Python 1.3 was the most recent release when the first edition was published (October 1996), and Python 1.6 and 2.0 were released just before this second edition was finished. 1.6 was the last release posted by CNRI, and 2.0 was released from BeOpen (Guido's two employers prior to his move to Digital Creations); 2.0 adds a handful of features to 1.6.

With a few notable exceptions, the changes over the last five years have introduced new features to Python, but have not changed it in incompatible ways. Many of the new features are widely useful (e.g., module packages), but some seem to address the whims of Python gurus (e.g., list comprehensions) and can be safely ignored by anyone else. In any event, although it is important to keep in touch with Python evolution, you should not take this appendix too seriously. Frankly, application library and tool usage is much more important in practice than obscure language additions.

For information on the Python changes that will surely occur after this edition's publication, consult either the resources I maintain at this book's web site (http://rmi.net/~lutz/about-pp.html), the resources available at Python's web site (http://www.python.org ), or the release notes that accompany Python releases.

A.1 Major Changes in 2.0

This section lists changes introduced in Python release 2.0. Note that third-party extensions built for Python 1.5.x or 1.6 cannot be used with Python 2.0; these extensions must be rebuilt for 2.0. Python bytecode files (*.pyc and *.pyo) are not compatible between releases either.

A.1.1 Core Language Changes

The following sections describe changes made to the Python language itself.

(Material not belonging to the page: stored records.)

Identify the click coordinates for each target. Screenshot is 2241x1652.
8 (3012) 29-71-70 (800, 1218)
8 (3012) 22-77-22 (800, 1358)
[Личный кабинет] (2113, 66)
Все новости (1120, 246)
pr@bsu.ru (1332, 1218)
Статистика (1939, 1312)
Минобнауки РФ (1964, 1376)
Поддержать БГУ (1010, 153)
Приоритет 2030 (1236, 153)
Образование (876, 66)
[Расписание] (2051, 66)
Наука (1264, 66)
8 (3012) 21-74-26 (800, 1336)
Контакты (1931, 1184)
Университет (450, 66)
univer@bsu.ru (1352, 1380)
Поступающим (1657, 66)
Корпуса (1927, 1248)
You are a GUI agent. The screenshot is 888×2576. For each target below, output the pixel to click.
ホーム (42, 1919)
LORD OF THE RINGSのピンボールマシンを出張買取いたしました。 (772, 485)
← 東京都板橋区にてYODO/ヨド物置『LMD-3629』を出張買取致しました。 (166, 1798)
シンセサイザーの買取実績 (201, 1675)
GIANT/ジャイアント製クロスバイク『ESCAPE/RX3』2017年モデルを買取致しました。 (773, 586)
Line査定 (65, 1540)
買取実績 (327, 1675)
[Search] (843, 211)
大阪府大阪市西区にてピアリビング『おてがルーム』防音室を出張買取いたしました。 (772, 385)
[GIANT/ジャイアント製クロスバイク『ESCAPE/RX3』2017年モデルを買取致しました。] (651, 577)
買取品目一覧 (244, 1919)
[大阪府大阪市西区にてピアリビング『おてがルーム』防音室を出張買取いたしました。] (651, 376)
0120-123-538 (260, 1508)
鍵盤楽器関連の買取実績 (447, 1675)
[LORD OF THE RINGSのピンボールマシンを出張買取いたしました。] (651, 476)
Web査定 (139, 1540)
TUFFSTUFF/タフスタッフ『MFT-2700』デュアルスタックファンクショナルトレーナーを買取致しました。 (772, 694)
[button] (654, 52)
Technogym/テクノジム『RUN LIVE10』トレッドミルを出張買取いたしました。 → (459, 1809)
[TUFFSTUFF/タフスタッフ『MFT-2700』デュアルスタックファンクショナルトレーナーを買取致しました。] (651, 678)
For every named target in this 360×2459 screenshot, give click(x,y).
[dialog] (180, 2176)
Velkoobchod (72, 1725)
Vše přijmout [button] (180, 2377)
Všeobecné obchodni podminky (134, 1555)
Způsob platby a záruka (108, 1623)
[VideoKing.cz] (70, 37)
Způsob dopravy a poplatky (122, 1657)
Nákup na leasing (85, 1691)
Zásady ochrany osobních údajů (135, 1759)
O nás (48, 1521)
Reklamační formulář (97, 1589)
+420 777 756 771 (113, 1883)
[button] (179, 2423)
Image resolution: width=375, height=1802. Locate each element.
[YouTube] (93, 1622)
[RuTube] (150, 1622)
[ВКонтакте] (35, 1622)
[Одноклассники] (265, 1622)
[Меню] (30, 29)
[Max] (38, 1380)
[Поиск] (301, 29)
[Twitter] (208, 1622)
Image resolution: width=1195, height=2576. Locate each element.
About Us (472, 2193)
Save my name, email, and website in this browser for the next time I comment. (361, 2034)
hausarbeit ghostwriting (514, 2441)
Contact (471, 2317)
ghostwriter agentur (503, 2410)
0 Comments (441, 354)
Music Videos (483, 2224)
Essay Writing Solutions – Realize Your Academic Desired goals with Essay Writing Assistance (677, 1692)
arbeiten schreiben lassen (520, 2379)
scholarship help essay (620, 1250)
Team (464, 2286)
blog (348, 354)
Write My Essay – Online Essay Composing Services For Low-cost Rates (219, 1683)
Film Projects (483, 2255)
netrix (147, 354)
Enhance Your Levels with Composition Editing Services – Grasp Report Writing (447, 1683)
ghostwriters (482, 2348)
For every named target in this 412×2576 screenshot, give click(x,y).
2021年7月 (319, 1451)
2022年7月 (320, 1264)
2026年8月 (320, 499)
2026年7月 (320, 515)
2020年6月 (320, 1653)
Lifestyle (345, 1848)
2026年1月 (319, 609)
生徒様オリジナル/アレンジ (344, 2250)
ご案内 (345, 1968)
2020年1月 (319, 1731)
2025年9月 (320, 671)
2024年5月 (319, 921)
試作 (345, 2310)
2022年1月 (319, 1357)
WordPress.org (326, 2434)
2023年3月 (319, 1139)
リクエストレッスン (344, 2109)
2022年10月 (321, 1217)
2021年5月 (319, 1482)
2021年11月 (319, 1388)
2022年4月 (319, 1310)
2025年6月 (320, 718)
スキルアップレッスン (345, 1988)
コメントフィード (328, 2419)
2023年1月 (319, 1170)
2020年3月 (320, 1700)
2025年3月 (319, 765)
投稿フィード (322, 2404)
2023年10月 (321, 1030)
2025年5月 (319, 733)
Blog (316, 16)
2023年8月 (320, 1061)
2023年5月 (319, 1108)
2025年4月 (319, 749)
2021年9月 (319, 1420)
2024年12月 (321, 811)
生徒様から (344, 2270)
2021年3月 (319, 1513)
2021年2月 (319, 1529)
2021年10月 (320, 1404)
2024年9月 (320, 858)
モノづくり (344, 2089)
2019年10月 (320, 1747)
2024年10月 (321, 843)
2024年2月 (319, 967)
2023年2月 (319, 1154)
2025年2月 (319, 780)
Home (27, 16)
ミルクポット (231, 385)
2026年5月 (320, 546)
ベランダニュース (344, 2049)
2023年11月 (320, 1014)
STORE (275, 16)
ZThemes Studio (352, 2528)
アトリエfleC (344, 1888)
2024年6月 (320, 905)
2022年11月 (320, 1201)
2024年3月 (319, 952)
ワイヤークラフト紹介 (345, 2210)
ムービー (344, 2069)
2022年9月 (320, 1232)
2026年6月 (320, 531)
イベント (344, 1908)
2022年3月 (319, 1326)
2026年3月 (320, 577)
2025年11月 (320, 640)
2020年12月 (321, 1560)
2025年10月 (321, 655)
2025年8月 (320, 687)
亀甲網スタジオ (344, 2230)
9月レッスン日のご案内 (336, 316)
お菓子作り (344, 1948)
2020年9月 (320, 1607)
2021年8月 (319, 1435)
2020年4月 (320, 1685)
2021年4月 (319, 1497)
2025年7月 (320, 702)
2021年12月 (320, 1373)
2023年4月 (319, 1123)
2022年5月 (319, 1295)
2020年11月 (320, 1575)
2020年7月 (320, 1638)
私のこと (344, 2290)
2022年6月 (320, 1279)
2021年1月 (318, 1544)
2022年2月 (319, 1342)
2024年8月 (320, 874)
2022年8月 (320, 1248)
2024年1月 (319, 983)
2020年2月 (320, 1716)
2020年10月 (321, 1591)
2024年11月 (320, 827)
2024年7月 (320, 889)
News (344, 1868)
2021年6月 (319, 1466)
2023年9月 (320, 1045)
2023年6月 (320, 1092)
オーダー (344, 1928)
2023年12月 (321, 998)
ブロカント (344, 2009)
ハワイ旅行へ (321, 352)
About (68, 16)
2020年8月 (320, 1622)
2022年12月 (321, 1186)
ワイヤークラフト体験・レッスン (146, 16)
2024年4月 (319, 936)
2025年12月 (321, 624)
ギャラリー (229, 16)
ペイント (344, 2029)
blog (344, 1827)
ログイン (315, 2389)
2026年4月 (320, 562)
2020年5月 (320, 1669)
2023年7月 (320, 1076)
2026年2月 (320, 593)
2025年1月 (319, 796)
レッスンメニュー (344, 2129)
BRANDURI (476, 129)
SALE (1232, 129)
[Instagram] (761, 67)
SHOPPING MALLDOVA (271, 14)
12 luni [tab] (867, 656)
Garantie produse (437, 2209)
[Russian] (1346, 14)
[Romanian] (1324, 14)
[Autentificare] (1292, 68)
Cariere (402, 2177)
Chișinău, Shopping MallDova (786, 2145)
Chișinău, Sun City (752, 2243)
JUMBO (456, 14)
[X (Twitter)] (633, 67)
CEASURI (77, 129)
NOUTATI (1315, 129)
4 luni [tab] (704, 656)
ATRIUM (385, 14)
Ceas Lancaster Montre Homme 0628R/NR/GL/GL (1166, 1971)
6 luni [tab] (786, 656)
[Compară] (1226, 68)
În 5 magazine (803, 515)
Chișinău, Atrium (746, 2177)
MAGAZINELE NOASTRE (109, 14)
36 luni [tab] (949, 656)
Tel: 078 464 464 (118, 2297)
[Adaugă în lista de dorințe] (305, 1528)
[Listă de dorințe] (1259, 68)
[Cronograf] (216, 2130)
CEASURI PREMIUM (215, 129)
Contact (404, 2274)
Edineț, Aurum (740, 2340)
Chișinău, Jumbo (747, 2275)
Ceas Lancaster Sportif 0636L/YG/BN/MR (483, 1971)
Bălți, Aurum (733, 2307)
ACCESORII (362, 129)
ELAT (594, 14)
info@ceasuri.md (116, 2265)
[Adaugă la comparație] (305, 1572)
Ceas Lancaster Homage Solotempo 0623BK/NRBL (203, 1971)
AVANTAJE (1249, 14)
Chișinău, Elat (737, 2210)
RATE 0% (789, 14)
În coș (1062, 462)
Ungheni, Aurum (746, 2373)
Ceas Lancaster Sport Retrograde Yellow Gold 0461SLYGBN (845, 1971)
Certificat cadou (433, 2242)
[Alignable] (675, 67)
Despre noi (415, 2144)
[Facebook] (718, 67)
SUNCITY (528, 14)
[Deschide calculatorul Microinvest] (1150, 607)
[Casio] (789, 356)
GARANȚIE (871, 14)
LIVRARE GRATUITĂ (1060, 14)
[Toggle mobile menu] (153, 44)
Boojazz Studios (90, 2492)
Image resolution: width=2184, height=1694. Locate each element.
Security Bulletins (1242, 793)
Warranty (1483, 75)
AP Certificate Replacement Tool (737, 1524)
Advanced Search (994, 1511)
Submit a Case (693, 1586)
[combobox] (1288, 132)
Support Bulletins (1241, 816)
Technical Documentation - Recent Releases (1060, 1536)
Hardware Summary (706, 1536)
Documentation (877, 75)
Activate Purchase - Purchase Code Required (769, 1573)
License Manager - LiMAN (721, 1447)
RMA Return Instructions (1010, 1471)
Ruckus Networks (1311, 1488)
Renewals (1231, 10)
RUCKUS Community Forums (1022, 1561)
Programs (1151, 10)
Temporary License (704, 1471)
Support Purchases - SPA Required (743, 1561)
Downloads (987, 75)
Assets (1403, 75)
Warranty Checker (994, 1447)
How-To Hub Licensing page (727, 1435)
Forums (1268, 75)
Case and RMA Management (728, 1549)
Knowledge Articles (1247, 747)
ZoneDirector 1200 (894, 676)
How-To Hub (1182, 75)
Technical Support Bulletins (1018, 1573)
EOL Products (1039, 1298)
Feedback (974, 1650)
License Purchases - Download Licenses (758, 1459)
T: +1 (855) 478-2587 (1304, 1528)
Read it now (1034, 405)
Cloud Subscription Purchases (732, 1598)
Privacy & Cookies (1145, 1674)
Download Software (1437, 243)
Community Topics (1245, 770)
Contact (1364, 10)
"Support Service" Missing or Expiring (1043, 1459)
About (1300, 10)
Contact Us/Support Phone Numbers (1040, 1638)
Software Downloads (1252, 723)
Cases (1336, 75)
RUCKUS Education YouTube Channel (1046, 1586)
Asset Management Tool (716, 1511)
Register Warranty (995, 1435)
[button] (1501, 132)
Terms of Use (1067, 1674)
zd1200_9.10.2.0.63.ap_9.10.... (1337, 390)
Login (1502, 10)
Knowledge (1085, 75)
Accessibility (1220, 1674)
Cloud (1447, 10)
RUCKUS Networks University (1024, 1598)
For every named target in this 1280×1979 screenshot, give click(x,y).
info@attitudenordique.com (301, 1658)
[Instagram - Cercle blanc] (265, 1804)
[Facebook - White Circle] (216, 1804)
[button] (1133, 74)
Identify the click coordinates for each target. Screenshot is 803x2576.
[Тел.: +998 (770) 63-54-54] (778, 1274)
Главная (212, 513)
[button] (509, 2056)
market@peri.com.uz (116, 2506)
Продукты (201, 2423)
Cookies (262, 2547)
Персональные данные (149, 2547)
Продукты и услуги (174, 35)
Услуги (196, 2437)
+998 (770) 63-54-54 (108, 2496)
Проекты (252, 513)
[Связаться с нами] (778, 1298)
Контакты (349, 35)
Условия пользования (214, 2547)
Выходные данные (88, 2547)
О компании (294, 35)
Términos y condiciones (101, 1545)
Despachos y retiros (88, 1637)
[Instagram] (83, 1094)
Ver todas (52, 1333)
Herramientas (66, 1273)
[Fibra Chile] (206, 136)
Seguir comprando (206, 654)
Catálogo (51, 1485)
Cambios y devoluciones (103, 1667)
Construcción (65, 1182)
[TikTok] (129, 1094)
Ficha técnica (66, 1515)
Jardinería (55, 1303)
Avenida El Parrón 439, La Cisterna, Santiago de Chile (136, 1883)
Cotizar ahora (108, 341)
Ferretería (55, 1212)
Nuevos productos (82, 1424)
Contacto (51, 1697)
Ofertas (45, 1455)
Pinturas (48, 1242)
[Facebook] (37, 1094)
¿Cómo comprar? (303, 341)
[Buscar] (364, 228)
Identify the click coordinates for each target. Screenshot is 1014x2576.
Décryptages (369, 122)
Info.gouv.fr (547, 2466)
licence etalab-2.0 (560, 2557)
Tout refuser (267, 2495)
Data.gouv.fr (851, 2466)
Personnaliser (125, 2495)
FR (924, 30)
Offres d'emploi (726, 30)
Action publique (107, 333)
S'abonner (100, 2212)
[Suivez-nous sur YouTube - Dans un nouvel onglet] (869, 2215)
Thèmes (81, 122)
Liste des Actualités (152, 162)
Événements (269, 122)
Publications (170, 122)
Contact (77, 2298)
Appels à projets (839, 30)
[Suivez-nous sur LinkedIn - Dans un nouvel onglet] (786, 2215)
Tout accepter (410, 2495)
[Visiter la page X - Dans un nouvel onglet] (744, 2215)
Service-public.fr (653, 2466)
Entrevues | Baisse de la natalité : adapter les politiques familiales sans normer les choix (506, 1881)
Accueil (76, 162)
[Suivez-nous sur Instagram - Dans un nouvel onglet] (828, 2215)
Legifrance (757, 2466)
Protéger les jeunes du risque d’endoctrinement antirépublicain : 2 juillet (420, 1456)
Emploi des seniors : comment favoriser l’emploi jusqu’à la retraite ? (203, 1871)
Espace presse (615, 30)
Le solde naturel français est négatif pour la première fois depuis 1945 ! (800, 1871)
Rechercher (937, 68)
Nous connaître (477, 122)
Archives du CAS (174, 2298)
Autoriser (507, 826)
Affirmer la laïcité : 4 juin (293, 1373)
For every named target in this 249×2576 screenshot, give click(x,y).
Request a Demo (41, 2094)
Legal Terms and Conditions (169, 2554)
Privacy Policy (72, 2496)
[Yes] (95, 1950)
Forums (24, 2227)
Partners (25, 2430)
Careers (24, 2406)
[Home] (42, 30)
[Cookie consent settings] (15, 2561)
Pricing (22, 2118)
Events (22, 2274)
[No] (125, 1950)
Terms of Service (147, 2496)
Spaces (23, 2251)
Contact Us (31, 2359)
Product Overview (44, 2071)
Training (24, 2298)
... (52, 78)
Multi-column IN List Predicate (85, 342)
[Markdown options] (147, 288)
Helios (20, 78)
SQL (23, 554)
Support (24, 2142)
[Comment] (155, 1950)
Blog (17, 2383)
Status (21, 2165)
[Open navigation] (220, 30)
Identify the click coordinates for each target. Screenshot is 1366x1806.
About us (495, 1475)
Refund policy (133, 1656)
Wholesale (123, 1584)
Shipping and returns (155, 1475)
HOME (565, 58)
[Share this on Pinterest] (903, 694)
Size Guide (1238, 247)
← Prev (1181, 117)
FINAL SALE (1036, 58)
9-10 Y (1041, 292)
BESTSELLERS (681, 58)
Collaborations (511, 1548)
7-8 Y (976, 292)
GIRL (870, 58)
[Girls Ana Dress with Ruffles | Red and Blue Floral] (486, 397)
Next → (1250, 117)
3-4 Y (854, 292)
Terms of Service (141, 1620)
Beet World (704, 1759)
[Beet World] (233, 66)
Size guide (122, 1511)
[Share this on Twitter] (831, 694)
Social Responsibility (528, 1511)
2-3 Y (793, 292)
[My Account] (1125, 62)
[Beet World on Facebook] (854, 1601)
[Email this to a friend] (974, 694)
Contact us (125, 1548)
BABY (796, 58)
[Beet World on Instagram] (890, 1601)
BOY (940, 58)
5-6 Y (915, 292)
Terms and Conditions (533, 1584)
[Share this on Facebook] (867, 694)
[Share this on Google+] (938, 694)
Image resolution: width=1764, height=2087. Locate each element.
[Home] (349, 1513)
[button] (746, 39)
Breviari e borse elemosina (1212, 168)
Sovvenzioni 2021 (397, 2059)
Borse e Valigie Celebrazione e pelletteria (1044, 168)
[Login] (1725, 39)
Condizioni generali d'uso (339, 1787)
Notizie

A.1.1.1 Augmented assignment

After nearly a decade of complaints from C programmers, Guido broke down and added 11 new C-like assignment operators to the language:

+= -= *= /= %= **= <<= >>= &= ^= |=

The statement A += B is similar to A = A + B except that A is evaluated only once (useful if it is a complex expression). If A is a mutable object, it may be modified in place; for instance, if it is a list, A += B has the same effect as A.extend(B).

Classes and built-in object types can override the new operators in order to implement the in-place behavior; the non-in-place behavior is automatically used as a fallback when an object does not implement the in-place behavior. For classes, the method name is the method name for the corresponding non-in-place operator prepended with an "i" (e.g., __iadd__ implements in-place __add__ ).

A.1.1.2 List comprehensions

A new expression notation was added for lists whose elements are computed from another list (or lists):

[<expression> for <variable> in <sequence>]

For example, [i**2 for i in range(4)] yields the list [0,1,4,9]. This is more efficient than using map with a lambda, and at least in the context of scanning lists, avoids some scoping issues raised by lambdas (e.g., using defaults to pass in information from the enclosing scope). You can also add a condition:

[<expression> for <variable> in <sequence> if <condition>]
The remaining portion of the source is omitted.